Colombia’s Constitutional Court allowed politicians convicted by the Supreme Court without appeal after 2013 to retroactively claim this right.
The sentence followed a writ by former Agriculture Minister Andres Felipe Arias, who was sentenced to 17 years in prison in 2014 over the misappropriation of $25 million in agricultural subsidies.
While granting Arias his right to appeal, the court stressed that the sentence remained valid and the former minister must appeal his sentence while imprisoned.
Until a reform in 2018, privileged crime suspects like ministers, lawmakers and governors were tried and sentenced by the Supreme Court without the right to appeal.
Arias initially fled to the United States to evade imprisonment, but was sent back to face justice after a US judge rejected the former minister’s claim he was the victim of political persecution.
Arias and his political patron, former President Alvaro Uribe, have since tried to secure the former minister’s right to appeal, respectively in court and in Congress.
While Uribe sought to change the law that would allow politicians convicted since 1986 to appeal their sentences, the Constitutional Court ruled only politicians convicted after January 30, 2014 could do so.

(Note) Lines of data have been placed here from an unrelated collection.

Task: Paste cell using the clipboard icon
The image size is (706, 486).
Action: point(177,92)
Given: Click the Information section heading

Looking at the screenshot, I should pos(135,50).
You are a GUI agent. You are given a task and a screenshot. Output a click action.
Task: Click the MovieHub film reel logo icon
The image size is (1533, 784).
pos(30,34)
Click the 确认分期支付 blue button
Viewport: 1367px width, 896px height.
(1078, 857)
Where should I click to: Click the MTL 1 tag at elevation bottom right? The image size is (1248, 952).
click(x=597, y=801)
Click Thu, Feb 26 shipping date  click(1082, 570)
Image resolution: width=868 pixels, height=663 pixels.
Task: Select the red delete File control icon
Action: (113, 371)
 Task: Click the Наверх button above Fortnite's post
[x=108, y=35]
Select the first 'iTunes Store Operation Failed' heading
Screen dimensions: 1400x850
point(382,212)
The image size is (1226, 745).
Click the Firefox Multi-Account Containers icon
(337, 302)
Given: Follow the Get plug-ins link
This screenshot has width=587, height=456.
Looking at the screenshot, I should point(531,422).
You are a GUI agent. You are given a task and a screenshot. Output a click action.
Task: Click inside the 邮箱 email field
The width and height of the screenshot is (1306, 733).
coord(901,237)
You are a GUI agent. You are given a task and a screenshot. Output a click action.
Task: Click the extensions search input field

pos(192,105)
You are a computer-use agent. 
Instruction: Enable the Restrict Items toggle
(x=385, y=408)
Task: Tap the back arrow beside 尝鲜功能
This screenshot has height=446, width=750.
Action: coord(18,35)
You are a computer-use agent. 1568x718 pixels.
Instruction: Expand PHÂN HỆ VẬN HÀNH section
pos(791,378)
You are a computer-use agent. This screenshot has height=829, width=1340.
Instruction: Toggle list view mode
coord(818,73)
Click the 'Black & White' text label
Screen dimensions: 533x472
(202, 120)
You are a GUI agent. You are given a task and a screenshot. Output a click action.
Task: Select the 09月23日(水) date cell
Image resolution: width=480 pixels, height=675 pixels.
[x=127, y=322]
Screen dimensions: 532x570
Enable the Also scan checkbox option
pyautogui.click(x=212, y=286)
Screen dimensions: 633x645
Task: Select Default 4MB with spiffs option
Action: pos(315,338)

The Supreme Court said it “adheres to, but disagrees with” the Constitutional Court sentence and said the other high court would be responsible if the provisional sentence disrupted the rule of law.
With the unconditional defense of the country’s institutionality that characterizes it, the Supreme Court of Justice will comply with the order. The Constitutional Court is responsible for the impact of the unsuspected consequences on the rule of law of this particular decision.
Supreme Court
According to the Supreme Court, the decision in favor of Arias “sets a dangerous precedent of uncertainty in ordinary jurisdiction and legal insecurity in criminal justice,” claiming it allowed a convicted criminal to appeal a decision that at the time was perfectly valid, according to the constitution.
According to newspaper El Espectador, the decision could enable 32 politicians who were convicted between 2014 and the 2018 installment of the Supreme Court’s Appeals Chamber to appeal their conviction.